Women's experiences in the gendered environment of outdoor education in Aotearoa New Zealand : "I felt a need to prove my right to be there" : a thesis presented in partial fulfilment of the requirements for the degree of Master of Education in Adult Education, Massey University, Palmerston North, New Zealand
This study researches women’s experiences working in the gendered environment of Outdoor Education within the Aotearoa New Zealand context. Outdoor Education in Aotearoa New Zealand has been strongly influenced by both British and American interpretations and has evolved as a traditionally male gendered environment with normative measures of competence based on physical strength, speed and technical ability. Most women choosing to work in this environment have internalised the gender neutral discourse of outdoor education, accepting the measures of competence and entering as ‘conceptual males’. This approach has costs, not only for the women but also for their families and students. Insights gained from listening to the voices of women sharing their lived experiences highlight costs and issues that must be addressed to create change for the future.
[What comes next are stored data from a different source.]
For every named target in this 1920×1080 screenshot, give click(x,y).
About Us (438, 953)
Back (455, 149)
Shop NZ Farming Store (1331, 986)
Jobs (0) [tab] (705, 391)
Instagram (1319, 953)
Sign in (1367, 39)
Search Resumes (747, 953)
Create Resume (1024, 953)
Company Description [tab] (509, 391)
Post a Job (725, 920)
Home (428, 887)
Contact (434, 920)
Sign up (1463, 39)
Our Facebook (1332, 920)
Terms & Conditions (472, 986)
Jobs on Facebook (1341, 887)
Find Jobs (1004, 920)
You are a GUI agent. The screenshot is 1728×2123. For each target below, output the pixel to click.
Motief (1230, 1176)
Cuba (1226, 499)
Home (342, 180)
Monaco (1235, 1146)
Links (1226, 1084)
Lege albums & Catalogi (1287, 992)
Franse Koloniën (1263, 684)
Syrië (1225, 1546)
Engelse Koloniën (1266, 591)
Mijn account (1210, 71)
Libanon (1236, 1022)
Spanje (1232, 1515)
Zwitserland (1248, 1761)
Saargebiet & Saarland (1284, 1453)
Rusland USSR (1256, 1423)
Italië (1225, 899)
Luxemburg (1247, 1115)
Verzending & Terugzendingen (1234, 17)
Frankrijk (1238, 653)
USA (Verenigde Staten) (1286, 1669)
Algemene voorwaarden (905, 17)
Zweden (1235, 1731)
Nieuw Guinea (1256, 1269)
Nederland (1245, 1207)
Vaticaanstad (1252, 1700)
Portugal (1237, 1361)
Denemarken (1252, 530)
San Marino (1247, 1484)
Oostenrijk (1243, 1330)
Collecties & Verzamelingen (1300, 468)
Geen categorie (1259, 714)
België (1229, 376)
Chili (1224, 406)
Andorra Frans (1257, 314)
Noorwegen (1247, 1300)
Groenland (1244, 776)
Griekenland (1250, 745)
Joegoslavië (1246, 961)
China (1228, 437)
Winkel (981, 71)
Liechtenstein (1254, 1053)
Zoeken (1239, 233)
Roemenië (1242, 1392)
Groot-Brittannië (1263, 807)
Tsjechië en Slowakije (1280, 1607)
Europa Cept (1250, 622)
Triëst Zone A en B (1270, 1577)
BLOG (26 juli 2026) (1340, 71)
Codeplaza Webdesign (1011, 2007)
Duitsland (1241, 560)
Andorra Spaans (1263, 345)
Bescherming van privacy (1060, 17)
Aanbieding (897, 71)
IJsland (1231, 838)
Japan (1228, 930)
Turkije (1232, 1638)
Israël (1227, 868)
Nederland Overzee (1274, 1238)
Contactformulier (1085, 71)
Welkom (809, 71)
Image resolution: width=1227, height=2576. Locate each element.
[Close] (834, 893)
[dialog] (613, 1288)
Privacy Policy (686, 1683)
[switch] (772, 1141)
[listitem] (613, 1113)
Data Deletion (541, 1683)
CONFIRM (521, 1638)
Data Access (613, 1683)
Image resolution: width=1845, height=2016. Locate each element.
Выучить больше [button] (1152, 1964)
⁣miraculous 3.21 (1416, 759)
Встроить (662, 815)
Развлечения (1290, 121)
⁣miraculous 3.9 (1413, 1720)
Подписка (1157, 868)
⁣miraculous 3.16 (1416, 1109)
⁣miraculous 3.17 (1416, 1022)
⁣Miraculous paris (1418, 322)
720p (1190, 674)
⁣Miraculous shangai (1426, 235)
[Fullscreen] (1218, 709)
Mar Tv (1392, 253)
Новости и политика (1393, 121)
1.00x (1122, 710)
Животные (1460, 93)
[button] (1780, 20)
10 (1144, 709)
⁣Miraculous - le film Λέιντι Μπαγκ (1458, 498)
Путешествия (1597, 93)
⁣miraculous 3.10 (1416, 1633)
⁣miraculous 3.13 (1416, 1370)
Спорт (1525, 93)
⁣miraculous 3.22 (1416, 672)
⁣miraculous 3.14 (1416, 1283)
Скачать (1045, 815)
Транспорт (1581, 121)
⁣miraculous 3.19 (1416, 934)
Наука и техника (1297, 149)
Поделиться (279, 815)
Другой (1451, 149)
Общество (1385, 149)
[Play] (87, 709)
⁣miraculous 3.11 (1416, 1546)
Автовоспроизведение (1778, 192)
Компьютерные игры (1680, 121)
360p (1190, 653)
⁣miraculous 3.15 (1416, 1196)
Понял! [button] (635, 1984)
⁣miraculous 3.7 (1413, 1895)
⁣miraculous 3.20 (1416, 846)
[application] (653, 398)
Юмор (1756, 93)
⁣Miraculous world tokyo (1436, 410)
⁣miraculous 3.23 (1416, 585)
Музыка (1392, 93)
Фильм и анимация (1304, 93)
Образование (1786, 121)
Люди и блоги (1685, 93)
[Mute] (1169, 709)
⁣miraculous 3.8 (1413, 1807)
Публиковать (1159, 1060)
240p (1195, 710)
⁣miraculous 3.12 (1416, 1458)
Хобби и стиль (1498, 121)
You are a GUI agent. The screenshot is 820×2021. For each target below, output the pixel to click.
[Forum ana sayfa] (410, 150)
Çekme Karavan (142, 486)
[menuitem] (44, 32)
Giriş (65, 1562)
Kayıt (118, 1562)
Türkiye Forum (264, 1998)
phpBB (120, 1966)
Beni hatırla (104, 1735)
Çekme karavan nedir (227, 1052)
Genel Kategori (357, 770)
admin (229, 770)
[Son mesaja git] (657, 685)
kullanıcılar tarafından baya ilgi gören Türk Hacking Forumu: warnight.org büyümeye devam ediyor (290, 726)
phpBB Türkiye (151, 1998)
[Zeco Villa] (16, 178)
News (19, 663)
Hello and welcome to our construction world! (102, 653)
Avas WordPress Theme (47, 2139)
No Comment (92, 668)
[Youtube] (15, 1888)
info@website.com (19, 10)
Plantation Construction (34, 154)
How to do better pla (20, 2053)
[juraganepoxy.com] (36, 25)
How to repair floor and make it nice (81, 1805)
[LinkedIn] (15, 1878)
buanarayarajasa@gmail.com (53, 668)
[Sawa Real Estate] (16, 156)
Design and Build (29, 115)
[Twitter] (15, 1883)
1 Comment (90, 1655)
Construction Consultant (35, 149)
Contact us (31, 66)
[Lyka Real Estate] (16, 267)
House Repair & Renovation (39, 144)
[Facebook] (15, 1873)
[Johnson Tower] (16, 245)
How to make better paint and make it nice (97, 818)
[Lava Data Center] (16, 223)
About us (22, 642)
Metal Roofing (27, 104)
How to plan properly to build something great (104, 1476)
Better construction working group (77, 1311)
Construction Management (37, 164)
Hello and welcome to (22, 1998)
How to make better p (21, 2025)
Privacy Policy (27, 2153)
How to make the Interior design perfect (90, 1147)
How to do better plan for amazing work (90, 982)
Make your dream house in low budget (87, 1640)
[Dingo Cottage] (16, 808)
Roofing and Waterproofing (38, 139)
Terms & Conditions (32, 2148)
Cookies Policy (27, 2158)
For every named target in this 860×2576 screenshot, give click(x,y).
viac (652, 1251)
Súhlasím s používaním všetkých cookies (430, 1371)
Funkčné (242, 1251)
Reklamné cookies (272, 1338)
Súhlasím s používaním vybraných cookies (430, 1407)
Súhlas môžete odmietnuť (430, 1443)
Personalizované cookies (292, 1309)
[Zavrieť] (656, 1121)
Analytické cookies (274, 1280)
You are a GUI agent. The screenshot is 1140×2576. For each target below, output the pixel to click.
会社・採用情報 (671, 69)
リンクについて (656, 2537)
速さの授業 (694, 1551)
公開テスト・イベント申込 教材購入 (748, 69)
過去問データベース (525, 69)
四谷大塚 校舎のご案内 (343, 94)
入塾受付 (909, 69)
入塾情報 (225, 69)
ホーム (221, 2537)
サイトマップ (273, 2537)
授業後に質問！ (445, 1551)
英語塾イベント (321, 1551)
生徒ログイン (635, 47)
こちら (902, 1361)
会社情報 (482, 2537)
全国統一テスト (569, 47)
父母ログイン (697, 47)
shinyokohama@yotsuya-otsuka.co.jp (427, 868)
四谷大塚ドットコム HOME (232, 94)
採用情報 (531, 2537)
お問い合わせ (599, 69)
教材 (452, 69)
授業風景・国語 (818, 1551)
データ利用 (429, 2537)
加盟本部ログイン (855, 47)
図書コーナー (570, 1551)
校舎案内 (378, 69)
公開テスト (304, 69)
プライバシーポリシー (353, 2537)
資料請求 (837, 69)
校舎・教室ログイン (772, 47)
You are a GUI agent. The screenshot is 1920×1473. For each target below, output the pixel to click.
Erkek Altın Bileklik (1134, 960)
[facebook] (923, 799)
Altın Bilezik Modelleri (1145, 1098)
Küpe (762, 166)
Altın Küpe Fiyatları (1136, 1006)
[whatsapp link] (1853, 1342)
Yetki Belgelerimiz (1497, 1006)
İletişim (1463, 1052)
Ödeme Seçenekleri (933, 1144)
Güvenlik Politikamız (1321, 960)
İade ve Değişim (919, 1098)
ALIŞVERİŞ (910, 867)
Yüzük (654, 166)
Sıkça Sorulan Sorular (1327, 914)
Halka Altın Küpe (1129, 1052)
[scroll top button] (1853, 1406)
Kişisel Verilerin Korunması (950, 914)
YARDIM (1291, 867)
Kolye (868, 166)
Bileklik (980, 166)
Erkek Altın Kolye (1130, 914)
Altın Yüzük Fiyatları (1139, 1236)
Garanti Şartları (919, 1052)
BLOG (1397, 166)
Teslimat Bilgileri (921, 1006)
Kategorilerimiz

This research was undertaken using a feminist narrative perspective. Purposive sampling was used to identify women who had worked in outdoor education for a significant length of time. Semi-structured interviews were held with each woman to gather their experiences told through their own voices. The author’s own voice narrating her own lived experiences working in outdoor education is woven through the study. The experiences of the four respondents are presented in the form of mini case studies and interpreted through narrative enquiry.
The respondent’s stories suggest that they had entered outdoor education as conceptual males and had proven their right to be there against the male gendered measures of competence. Impacts resulting from doing this included doubting their competence, lack of confidence and constant feelings of pressure to improve and achieve more. All respondents followed an age related ‘career’ path showing a shift with focus on self being displaced by increased relational influences as they aged. Crossing the watershed to motherhood caused the women to address the competing discourses of good mothering and ideal worker and reassess their priorities.